そんなある日の事、朝からしとしとと雨が降り、どこかじめじめとしていた日に件の教師が犯行の証拠を手に警察へと自首した。
自首をした教師はどこか怯えた様子で度々背後を振り返っており、警察はその事を不思議に思いながらも教師を逮捕し、教師の取調べを開始した。
そして同時刻、女の家族が哀しみにくれながら生活をしていると、突然玄関のチャイムが鳴らされ、誰かと思いながらドアを開けたが、そこには誰もおらず、生前女が好きだった
女の家族は紫陽花が置かれていた事を不思議に思いながらもそれを拾いあげていると、目の前には生前と同じようにお気に入りの傘を差しながら立つ女の姿があった。
それに対して家族が嬉し涙を流していると、女はにこりと笑ってから、自分は命を落としたけれどこれからは好きなだけ天国で雨を楽しむから自分がいなくとも家族には仲良く笑って過ごしてほしいと言い、そのまま静かに姿を消した。
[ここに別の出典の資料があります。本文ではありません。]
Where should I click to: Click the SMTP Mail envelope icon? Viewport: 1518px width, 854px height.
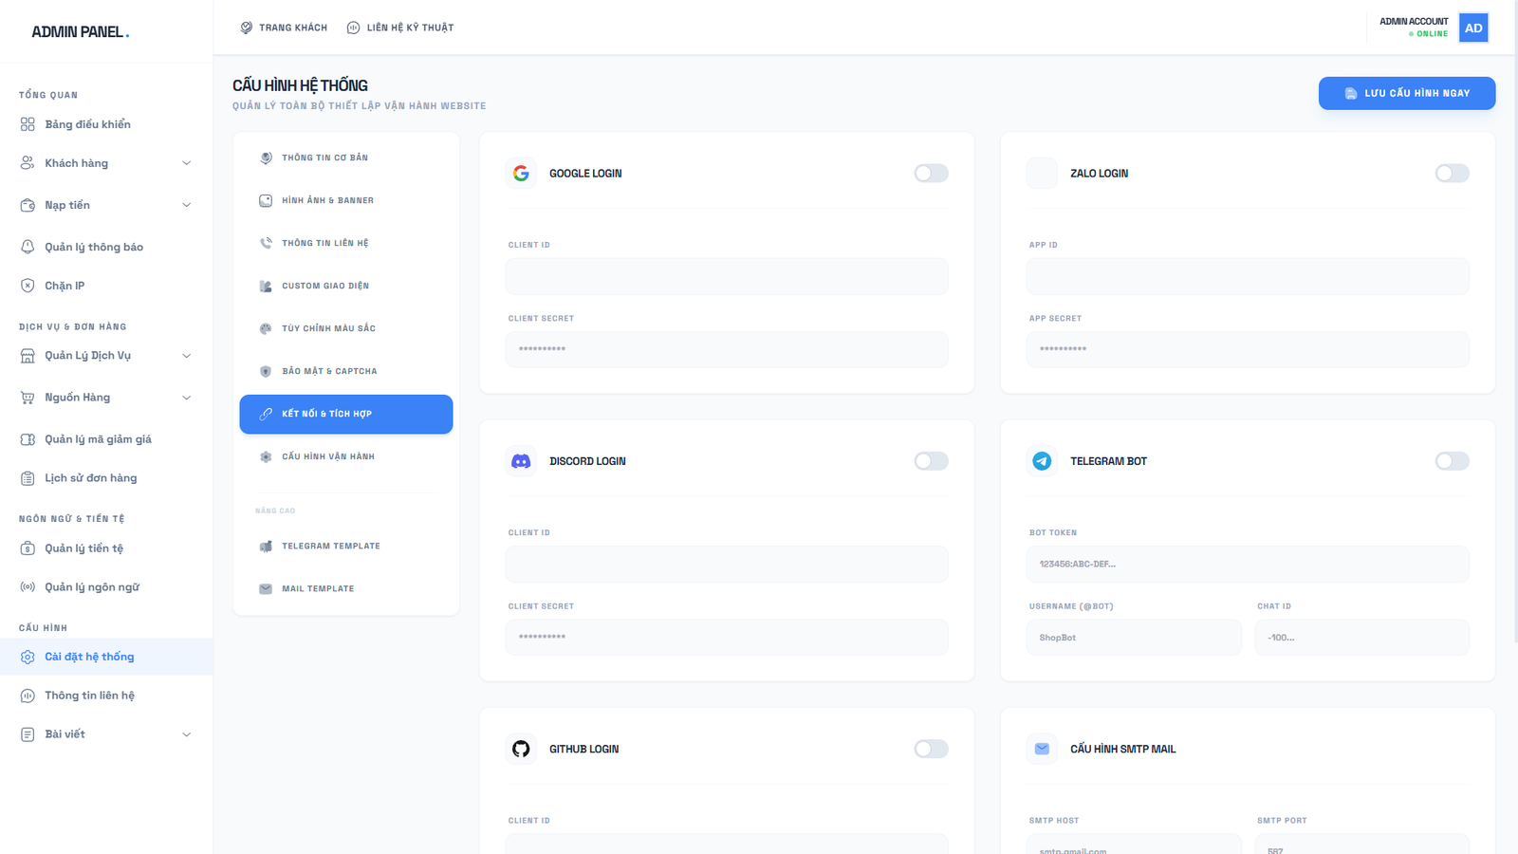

その後、女の家族は女の願い通りに喧嘩などをせずに生前の女と同じように雨を眺めたり置かれていた紫陽花やその中に入り込んでいたカエルを娘の生まれ変わりかもしれないと考えて世話をしたりしながら日々を過ごし、天寿をまっとうして亡くなった日まで仲睦まじい夫婦として幸せに暮らしたという。